Néanmoins, de tels travaux, à supposer qu'ils aient tous pour objet de supprimer les vues illicites seules en litige, ce qui reste à démontrer pour les travaux d'enduit de la face extérieure du pignon du garage et de recouvrement de l'espace entre ce pignon et l'ancien mur séparatif des fonds, ne s'analysent pas en des travaux de mise en conformité indispensables pour rendre l'ouvrage normalement utilisable pour sa destination dès lors que les vues illicites ne génèrent pas, en elles-mêmes, d'impropriété à destination de l'ouvrage qui, quand bien même il n'y serait pas remédié dans ces conditions, reste apte à son usage normal de bureaux et d'habitation avec garages, le cas échéant en fermant l'accès à la toiture terrasse.
Le dommage allégué n'est donc pas de nature décennale.
La responsabilité de l'architecte ne saurait, dès lors, être engagée sur le fondement de l'article 1792 du code civil.
Aucun autre fondement adéquat n'étant invoqué, la SCI ne peut qu'être déboutée de son action récursoire.
Sur les demandes annexes :
Partie perdante, la SCI supportera les entiers dépens d'appel.
Elle n'est pas recevable à demander la condamnation de l'architecte aux dépens de première instance comprenant les frais d'expertise judiciaire faute d'avoir relevé appel des dispositions l'ayant condamnée aux dépens de première instance et aux frais d'expertise de M. I., dispositions dont elle ne sollicite d'ailleurs pas l'infirmation au dispositif de ses conclusions d'appelante.
Enfin, en considération de l'équité et de la situation respective des parties, elle versera à l'architecte au titre des frais non compris dans les dépens exposés en appel une somme de 1.500 euros en application de l'article 700 1° du code de procédure civile, ce en complément de la somme justement allouée à celui-ci au même titre en première instance par confirmation du jugement sur ce point, et sera déboutée de sa demande sur ce fondement.
DISPOSITIF (décision proprement dite) (N.B. : mention ne figurant pas sur l’original)
Par ces motifs :
La cour,
Infirme le jugement dont appel en ce qu'il a déclaré irrecevable la demande de la SCI [Localité 7] Faidherbe contre M. X.
Statuant à nouveau de ce chef,
Déclare la SCI [Localité 7] Faidherbe recevable en son action récursoire contre M. X. mais l'en déboute.
Confirme le jugement en ce qu'il l'a condamnée à verser à M. X. la somme de 1.000 euros en application de l'article 700 du code de procédure civile.
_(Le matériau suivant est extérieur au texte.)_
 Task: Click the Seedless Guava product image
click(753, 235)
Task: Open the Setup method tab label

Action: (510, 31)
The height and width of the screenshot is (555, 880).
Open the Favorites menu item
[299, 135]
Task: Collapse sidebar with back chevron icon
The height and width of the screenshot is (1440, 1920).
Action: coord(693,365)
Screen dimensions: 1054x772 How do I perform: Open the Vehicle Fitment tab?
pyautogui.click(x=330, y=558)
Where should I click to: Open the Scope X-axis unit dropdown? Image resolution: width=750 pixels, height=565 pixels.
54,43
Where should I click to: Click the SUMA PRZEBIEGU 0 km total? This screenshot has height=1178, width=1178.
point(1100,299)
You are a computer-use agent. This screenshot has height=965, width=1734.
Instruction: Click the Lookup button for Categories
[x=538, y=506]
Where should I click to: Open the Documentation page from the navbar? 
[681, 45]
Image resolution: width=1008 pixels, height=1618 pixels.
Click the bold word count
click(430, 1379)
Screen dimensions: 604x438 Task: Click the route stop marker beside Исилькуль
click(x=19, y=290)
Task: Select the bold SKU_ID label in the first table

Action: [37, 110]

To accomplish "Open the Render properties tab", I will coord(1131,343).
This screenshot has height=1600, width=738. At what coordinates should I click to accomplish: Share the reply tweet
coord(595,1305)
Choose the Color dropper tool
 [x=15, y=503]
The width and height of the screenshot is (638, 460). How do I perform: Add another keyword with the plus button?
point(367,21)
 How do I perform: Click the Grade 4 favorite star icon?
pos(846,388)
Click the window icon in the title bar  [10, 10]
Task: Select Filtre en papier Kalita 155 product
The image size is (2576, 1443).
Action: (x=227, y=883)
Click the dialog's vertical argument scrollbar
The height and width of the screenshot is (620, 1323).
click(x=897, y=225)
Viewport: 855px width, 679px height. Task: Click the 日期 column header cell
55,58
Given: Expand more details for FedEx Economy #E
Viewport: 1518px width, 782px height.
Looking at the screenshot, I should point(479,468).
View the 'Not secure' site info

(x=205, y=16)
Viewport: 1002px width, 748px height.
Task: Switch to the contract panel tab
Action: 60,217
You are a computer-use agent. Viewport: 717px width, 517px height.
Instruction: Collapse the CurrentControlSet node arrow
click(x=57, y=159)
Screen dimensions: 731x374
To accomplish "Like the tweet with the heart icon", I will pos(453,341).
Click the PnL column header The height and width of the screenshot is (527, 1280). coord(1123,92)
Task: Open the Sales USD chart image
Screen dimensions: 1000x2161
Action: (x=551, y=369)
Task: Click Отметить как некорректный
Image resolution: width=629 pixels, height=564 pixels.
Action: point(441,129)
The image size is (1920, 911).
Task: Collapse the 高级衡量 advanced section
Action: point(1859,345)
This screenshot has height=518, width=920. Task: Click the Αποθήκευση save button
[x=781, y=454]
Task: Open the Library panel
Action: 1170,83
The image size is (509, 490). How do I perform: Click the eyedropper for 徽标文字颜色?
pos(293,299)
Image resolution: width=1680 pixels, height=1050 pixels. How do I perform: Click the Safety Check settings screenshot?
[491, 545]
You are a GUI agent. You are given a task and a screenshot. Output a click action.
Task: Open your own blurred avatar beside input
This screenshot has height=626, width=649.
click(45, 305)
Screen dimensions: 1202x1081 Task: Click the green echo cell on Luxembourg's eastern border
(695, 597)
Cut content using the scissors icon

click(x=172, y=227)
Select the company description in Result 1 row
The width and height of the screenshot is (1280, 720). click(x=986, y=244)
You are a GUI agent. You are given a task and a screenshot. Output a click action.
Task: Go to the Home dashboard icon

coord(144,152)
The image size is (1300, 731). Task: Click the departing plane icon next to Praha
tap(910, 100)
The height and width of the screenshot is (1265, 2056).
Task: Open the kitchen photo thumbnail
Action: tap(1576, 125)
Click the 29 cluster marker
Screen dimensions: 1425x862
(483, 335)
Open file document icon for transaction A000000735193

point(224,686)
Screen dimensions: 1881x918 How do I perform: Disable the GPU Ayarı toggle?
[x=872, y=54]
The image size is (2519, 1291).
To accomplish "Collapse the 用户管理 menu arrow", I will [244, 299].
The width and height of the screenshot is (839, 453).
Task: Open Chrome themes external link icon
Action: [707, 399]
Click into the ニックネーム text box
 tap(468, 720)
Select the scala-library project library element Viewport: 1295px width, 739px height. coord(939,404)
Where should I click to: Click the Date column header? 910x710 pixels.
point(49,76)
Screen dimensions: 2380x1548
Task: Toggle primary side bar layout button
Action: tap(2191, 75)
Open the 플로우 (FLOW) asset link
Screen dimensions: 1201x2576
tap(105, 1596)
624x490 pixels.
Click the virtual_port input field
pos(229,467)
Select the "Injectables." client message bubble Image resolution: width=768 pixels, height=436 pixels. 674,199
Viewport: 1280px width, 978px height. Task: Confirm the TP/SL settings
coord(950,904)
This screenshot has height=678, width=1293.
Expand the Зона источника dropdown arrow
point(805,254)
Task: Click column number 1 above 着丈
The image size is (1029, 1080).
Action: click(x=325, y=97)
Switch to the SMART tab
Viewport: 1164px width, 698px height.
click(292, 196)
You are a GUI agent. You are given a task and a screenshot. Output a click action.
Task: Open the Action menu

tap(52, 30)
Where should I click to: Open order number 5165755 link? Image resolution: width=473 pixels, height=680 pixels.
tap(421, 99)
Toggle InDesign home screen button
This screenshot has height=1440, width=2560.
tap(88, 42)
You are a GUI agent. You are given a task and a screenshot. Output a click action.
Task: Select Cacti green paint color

La déclare irrecevable en sa demande au titre des dépens de première instance et des frais d'expertise judiciaire.
Y ajoutant,
Condamne la SCI [Localité 7] Faidherbe à verser à M. X. la somme de 1.500 (mille cinq cents) euros en application de l'article 700 1° du code de procédure civile et la déboute de sa demande au même titre.
La condamne aux entiers dépens d'appel qui seront recouvrés dans les conditions de l'article 699 du même code.